==== Provided data
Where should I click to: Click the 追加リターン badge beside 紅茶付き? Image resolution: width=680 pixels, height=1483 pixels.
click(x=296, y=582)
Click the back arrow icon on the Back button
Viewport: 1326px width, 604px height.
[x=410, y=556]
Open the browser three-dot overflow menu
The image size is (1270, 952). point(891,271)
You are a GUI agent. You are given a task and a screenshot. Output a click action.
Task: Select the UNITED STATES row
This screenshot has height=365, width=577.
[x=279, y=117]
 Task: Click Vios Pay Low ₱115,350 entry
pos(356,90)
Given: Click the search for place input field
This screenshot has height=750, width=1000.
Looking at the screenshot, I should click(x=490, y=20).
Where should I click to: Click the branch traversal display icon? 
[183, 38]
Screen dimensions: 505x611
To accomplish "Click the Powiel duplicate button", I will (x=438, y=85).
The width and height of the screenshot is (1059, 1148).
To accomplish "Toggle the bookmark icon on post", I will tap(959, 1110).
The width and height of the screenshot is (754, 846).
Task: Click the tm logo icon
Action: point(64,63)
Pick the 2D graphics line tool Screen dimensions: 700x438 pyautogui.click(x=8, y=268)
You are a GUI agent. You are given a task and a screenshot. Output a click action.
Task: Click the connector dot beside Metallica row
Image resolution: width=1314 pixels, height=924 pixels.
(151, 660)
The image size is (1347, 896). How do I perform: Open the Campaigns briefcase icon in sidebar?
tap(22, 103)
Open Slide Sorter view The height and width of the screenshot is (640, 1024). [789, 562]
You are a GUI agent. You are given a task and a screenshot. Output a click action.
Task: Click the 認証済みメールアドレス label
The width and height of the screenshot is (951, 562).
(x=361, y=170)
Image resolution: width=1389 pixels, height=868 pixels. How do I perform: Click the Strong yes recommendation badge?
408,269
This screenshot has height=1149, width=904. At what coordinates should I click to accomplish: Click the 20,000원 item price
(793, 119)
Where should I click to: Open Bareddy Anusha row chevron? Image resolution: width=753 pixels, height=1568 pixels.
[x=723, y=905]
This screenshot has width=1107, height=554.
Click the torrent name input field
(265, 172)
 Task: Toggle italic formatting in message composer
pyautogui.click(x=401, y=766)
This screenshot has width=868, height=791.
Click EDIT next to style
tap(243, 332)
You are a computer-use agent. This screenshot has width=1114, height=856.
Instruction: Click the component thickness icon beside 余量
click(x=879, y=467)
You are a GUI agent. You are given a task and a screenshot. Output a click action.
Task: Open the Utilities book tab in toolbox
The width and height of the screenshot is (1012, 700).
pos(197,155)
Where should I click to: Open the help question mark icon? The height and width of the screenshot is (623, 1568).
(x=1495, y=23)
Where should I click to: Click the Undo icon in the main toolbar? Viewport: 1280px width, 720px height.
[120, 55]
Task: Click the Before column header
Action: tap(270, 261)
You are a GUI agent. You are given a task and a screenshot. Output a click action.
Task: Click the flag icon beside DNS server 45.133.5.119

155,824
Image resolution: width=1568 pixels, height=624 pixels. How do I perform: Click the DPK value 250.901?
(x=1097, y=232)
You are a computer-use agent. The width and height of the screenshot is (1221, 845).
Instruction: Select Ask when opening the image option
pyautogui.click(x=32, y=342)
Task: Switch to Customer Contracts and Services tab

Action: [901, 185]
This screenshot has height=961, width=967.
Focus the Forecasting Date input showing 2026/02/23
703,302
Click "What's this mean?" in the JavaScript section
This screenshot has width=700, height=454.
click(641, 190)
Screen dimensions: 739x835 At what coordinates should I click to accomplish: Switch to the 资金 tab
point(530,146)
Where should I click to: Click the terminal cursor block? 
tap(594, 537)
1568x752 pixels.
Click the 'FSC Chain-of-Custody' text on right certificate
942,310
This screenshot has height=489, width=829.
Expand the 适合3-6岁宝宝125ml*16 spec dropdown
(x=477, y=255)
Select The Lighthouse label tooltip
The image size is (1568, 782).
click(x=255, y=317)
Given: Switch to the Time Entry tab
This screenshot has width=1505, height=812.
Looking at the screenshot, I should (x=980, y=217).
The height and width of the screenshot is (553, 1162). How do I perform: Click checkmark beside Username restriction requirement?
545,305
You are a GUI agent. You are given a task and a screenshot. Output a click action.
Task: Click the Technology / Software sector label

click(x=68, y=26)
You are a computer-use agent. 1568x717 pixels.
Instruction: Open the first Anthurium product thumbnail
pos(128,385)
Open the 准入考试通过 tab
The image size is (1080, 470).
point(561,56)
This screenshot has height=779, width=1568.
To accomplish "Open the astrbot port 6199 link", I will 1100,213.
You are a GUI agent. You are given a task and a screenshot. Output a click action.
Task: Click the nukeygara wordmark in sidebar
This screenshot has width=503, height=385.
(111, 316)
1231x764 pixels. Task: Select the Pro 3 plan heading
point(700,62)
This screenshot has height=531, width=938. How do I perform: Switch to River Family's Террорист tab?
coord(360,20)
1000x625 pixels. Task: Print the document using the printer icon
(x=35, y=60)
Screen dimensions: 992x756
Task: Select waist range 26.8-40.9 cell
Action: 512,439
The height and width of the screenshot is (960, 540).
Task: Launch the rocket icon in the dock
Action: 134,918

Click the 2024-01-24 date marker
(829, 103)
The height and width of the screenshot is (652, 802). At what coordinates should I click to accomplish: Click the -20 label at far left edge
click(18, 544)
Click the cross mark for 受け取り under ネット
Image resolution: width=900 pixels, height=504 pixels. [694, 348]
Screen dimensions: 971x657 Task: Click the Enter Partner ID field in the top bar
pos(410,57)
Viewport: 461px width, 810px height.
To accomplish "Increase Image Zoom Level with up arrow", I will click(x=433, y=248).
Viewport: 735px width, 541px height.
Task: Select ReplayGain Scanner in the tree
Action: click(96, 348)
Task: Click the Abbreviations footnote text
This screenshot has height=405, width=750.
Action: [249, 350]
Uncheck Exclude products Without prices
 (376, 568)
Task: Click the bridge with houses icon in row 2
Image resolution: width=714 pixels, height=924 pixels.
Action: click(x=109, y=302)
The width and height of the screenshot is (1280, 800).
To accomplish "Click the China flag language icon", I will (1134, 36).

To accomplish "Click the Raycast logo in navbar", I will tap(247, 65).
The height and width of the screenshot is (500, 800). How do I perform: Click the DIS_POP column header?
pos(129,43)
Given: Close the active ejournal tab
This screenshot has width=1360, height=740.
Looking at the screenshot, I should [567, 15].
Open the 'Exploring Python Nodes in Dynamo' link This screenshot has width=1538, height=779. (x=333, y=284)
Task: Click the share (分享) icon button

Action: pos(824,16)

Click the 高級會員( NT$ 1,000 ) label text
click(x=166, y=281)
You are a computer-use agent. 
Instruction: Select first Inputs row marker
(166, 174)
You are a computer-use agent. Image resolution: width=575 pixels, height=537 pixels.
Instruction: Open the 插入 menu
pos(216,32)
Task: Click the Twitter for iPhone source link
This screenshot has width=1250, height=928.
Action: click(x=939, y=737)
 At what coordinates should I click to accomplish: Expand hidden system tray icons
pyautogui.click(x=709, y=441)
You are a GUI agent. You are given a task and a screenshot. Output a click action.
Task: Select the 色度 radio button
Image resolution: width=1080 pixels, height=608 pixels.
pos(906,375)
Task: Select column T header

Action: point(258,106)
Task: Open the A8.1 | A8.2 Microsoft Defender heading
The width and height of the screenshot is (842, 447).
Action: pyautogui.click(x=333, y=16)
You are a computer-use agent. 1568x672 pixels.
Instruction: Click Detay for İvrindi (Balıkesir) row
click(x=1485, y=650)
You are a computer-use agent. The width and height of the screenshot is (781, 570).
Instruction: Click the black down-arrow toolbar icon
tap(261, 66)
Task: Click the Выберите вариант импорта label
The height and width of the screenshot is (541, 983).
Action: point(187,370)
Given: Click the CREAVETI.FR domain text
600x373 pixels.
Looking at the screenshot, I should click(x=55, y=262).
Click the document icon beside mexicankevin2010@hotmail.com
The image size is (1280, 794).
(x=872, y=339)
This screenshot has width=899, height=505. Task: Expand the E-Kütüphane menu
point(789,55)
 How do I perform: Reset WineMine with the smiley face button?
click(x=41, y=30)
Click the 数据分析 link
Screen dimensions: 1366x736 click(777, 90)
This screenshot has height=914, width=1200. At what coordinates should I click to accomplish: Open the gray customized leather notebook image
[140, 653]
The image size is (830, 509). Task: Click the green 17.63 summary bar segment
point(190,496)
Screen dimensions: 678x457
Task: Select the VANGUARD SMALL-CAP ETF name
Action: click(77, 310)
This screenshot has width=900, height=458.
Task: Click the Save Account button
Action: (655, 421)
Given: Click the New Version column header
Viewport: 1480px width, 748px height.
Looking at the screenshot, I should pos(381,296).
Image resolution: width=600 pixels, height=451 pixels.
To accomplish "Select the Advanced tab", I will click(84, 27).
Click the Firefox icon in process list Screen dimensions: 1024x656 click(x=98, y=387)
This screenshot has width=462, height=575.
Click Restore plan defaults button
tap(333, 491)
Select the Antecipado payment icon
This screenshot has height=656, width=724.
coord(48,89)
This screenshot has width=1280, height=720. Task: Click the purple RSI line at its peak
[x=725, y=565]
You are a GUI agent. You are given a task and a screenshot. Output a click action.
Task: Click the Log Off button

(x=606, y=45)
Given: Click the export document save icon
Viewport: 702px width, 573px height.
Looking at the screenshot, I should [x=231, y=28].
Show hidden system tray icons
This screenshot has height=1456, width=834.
========
* Instructions to follow *
From the listing above, return the lines starting at the one with "The width and height of the screenshot is (1280, 800)." and ending at the one with "Given: Close the active ejournal tab", both kept, exactly as they appear and nothing more.

* Result of this task *
The width and height of the screenshot is (1280, 800).
To accomplish "Click the China flag language icon", I will (1134, 36).

To accomplish "Click the Raycast logo in navbar", I will tap(247, 65).
The height and width of the screenshot is (500, 800). How do I perform: Click the DIS_POP column header?
pos(129,43)
Given: Close the active ejournal tab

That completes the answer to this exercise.